The Isles of Scilly Steamship Group’s Scillonian III route is a hot spot for marine wildlife, and offers regular sightings of seabirds, sunfish, dolphins, seals and, on the odd occasion, pods of basking sharks and even Minke Whales have been spotted.
MBNA Thames Clippers have teamed up with ZSL to get passengers Wildlife Spotting in the Thames! Download their activity sheet and see how much you can spot.
Minke whales and grey seals have been spotted by a number of Isle of Man Steam Packet Company passengers, which goes to prove the Irish Sea is no stranger to marine life. The company has long supported surveys of marine life and is proud to have been associated with OCRA OceanWatch and Manx Whale and Dolphin Watch.

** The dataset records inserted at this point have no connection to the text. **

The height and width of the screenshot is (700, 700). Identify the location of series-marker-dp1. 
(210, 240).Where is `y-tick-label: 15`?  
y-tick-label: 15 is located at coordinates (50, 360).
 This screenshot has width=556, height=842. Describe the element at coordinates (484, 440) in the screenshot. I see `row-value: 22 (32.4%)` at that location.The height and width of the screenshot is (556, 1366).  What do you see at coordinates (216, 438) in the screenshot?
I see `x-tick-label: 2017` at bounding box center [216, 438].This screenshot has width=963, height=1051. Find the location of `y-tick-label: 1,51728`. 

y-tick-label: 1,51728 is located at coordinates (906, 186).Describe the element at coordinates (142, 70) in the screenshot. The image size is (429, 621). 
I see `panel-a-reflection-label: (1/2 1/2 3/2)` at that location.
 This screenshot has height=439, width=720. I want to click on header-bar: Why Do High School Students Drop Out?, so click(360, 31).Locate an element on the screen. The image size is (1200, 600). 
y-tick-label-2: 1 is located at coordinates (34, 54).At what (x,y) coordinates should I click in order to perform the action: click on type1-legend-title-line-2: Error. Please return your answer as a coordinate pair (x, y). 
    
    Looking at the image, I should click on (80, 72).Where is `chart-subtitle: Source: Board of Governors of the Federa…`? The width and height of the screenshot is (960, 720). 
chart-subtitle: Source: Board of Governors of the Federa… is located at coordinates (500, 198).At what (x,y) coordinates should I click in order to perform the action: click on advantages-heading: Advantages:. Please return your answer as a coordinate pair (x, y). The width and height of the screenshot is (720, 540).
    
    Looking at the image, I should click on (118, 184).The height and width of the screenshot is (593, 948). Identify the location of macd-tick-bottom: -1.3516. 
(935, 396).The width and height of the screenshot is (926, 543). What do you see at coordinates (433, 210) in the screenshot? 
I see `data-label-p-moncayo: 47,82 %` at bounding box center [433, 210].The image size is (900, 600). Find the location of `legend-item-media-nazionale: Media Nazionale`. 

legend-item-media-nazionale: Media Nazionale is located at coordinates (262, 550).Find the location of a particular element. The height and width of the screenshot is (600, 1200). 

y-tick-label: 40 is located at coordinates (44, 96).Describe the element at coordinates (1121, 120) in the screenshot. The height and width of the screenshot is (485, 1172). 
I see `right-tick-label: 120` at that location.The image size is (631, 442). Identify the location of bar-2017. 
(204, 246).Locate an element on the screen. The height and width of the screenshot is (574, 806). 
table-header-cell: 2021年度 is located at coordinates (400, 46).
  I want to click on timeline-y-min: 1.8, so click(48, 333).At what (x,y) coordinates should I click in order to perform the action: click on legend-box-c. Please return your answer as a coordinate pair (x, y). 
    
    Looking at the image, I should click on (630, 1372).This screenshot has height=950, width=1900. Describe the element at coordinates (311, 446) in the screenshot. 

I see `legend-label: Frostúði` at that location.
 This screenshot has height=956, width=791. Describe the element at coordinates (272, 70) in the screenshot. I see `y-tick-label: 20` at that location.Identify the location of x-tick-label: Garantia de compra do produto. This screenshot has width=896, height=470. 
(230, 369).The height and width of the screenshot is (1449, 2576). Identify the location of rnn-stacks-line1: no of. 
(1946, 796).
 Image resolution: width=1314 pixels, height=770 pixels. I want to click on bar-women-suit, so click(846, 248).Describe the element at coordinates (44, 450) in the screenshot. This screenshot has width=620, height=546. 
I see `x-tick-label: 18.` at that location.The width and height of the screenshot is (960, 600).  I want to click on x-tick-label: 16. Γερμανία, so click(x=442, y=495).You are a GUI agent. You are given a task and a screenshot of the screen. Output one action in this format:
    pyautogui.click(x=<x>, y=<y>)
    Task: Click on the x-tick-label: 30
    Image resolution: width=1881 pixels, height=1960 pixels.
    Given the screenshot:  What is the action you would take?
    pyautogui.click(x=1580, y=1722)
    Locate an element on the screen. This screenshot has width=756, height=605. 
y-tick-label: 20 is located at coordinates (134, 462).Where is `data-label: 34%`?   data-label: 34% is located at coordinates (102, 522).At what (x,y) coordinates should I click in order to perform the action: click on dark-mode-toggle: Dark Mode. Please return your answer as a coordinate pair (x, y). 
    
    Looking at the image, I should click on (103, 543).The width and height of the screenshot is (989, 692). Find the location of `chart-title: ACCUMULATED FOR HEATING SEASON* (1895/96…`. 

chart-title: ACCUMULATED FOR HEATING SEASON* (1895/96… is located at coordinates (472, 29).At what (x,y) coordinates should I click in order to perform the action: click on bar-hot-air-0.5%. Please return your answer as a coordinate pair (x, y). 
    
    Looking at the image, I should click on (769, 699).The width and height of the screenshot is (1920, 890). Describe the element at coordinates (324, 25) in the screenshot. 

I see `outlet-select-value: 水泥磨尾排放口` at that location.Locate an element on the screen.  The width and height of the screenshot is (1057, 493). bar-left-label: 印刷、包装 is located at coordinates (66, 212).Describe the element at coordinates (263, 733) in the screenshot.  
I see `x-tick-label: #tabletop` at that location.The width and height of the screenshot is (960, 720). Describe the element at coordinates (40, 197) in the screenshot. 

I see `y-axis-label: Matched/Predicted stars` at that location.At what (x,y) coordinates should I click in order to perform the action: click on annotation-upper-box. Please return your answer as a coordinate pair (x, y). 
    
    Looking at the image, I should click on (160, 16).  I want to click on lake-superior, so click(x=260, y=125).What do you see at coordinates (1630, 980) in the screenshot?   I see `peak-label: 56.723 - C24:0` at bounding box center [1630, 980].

P&O Ferries get involved with ORCA OceanWatch each year and they encourage their passengers to watch out for wildlife year round.
Red Funnel Ferries support ORCA and say that Southampton water at low tide is a great spot for bird watchers and seals and dolphins can occasionally be seen in the Solent.
Stena Line say passengers travelling on the North Sea and on the Irish Sea may catch a glimpse of the friendly dolphins skipping alongside the ferry.
Wightlink regularly host ORCA spotters on board their ships, and have done since 2015. They recommend the coasts of Yarmouth, the Isle of Wight and even the busy Portsmouth Harbour as great places to spot dolphins, though whales are rare.